Data unification brings all of those pieces together into a single, connected view. It's like going from having 10 different photo albums scattered around your house to having one organized library where you can find anything in seconds.

This isn't just about convenience — it's about the questions you can suddenly answer. "Which marketing channel brings in customers who actually stick around and spend the most?" requires combining marketing data, sales data, and customer retention data. When those live in separate systems, that question is nearly impossible to answer. When they're unified, it's straightforward.

Data unification is often the first step in any serious AI initiative, because AI needs connected, comprehensive data to produce reliable insights. It's also where businesses often see their first "aha" moment — just being able to see everything in one place reveals patterns and problems that were invisible before.

15

MCP (Model Context Protocol)

A universal adapter that lets AI talk to your existing tools.

Remember when every phone had a different charger? Then USB came along and one cable worked for everything. MCP is the USB standard for AI.

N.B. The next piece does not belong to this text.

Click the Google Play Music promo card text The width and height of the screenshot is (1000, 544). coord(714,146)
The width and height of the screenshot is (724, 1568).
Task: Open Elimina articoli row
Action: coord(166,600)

Here's the problem it solves: your business probably uses a dozen different tools — your CRM, your accounting software, your email, your project management system, your database. If you want AI to actually do useful work, it needs to connect to these tools. Without a standard, every single connection has to be custom-built from scratch. That's expensive and fragile.

MCP creates a common language so that any AI model can connect to any tool that supports the protocol. Build the connection once, and it works across different AI systems. If you switch from one AI provider to another, your connections still work.

For business leaders, the practical impact is: MCP makes AI integrations faster to build, cheaper to maintain, and less likely to break when you change tools. It's infrastructure — you won't see it directly, but it's the reason your AI assistant can pull data from Salesforce, check your calendar, and update your spreadsheet in one go.

16

Vibe Coding

Telling AI what you want in plain English and letting it write the code. Exciting — but risky without guardrails.

Vibe coding is a new trend where instead of writing software the traditional way, you describe what you want in plain English — "build me a dashboard that shows sales by region" — and an AI tool writes the code for you. You review it, tweak your description, and iterate until it looks right.

It's like telling a contractor "I want a modern kitchen with an island" instead of drawing the blueprints yourself. You describe the vibe, and they build it.

For simple prototypes and internal tools, this can be incredibly fast. A weekend project that would have taken weeks of development time can sometimes be done in hours. That's genuinely powerful.

The risk — and this is important — is that speed and correctness are not the same thing. Vibe-coded software often looks great on the surface but has problems underneath: security holes, data handling issues, edge cases that crash the system, code that nobody can maintain or debug because no human actually understands how it works. For a personal side project, that's fine. For software that handles your customers' data or runs your business operations, it's a serious liability.

The best approach is somewhere in the middle: use AI coding tools to accelerate development, but have experienced engineers review, test, and own the code that goes to production.